TRECHO DA FONTE:
-=-=-
É pra acabar

Tem um jornal na minha cidade e os textos desse jornal são ruins. Muito ruins.

A esse jornal, bastaria publicar as notícias da minha cidade e isso por si só já o rebaixaria à categoria das desgraças. Mas, como desgraça muita também já virou bobagem, os textos são entregues ao leitor como mais uma delas, anexada, em plena conformidade com a cara enfarruscada dos nossos dias, gerando assim o efeito inusitado (talvez uma sacada genial, vai saber) da harmônica coesão entre forma e conteúdo.

Os redatores do jornal não concatenam as ideias, truncam tudo, escolhem palavras claramente inadequadas para a situação, usam vírgulas parecendo seguir obstinadamente os critérios regidos pelo acaso, e, pior dos mundos, interrompem bruscamente os períodos, puxando os leitores à força pelo braço e os arrastando aos coices por lamacentos desvios de rota que só a muito custo retornarão à estrada principal. De modo que, às vezes, ao chegarmos ao ponto final da notícia, nos flagramos coçando a cabeça e perguntando: ¿mas o que foi mesmo que aconteceu?

Se pensar bem, é um pouco triste. Redatores, afinal de contas, ganham a vida para redigir. Deveriam saber, mais ainda por escreverem todo dia, manejar com destreza os instrumentos formais da clareza e da objetividade. É um pouco triste, de fato. Mas, porque sou uma pessoa bastante repreensível (ou cinicamente resignada), o que acontece é que acabo só achando tudo muito engraçado e fico imaginando situações em que as características ruins desses textos fossem deliberadamente extrapoladas, levadas ao outro lado da fronteira do fanatismo por algum doido descontrolado.

De todos os reprováveis expedientes técnicos que eu poderia mencionar, um deles é o que mais me causa estranheza: o verbo “acabar”, no sentido de desfecho ou no sentido de algo que acaba acontecendo, fruto da não deliberação e do acaso, como em “Homem acabou esfaqueando a vítima 27 vezes”. O verbo é uma das paixões do jornal, usado com a tenacidade de um adolescente em pico hormonal, e notícia alguma ali parece conseguir se livrar dele (do verbo, não do adolescente, que desses ninguém se livra). Como na notícia abaixo:

HOMEM FURTA CELULAR DE APARTAMENTO

Um homem acabou invadindo um apartamento localizado na Rua José de Paiva Vidal, região do Santa Terezinha. A situação foi registrada neste sábado (11) por volta das 20h. O indivíduo acabou furtando um aparelho de telefone celular.

Policiais militares foram acionados e realizaram buscas no condomínio, mas o elemento acabou não sendo localizado.

Empunhando a pena da amargura e do já declarado cinismo dos resignados convictos de que nada vai melhorar, decidi reescrever o trecho acima, levando ao paroxismo o fetiche do periódico pelos acabamentos.
-=-=-
[Dados de localização de palavras e elementos]
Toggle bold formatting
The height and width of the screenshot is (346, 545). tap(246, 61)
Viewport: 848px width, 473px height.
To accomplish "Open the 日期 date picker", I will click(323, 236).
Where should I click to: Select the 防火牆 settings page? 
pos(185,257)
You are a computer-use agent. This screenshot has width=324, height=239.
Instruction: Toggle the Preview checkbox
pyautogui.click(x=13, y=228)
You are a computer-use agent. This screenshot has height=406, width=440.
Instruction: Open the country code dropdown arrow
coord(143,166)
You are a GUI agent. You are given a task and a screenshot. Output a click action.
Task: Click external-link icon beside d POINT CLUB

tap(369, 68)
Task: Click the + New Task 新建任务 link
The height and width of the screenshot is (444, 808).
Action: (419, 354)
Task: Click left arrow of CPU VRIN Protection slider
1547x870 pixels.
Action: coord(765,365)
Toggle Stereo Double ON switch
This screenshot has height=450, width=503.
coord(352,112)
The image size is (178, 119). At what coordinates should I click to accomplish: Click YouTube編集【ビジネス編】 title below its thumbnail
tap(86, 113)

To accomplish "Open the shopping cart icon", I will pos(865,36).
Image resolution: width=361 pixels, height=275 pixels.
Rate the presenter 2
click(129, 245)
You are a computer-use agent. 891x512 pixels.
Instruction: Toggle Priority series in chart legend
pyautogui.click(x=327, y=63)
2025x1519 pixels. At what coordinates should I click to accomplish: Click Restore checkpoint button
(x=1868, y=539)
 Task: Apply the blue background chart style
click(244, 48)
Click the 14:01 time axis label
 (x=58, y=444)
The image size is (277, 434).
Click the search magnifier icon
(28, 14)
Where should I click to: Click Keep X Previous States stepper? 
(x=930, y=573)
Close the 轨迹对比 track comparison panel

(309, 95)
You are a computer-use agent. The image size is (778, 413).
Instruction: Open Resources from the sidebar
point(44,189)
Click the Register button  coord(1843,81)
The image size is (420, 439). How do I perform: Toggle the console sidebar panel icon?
-=-=-
TAREFAS E EXERCÍCIOS:
1 – No texto sobre o jornal da cidade, liste cada ocorrência do verbo "acabar" na notícia "HOMEM FURTA CELULAR DE APARTAMENTO", junto com a forma verbal que o acompanha.
2 – Dê sequência ao texto sobre o jornal da cidade a partir da última frase apresentada.

RESULTADOS:
1 –
- acabou invadindo
- acabou furtando
- acabou não sendo localizado

2 –
HOMEM ACABA FURTANDO CELULAR DE APARTAMENTO

Um homem acabou invadindo um domicílio (quando percebeu já estava lá, nem disse ué) que acabou sendo um apartamento (a empreiteira não se decidia, então tiraram no palitinho e deu apartamento) que acabou (na falta de rua melhor) ficando localizado na Rua José de Paiva Vidal, região que acabou se chamando Terezinha (mas no fim acabou Santa Terezinha, apesar de a canonizada ter sempre declarado amor pela simplicidade e horror aos pretensiosos). A situação acabou sendo registrada (ninguém queria, mas pediram pra alguém anotar) neste sábado (que acabou sendo dia 11, seguíssemos outro calendário e o dia seria outro) por volta das 20h. O indivíduo acabou furtando (já que estava ali sem saber como, aproveitou a ocasião e se fez ladrão) um aparelho de telefone celular. Policiais militares (na falta do Super Homem ou do Batman) acabaram por ser acionados e acabaram (já que tamo aqui vamo procurá o meliante) realizando buscas no condomínio, mas o elemento acabou (deve ter se teletransportado como no início e acabado invadindo alguma quitinete) não sendo localizado.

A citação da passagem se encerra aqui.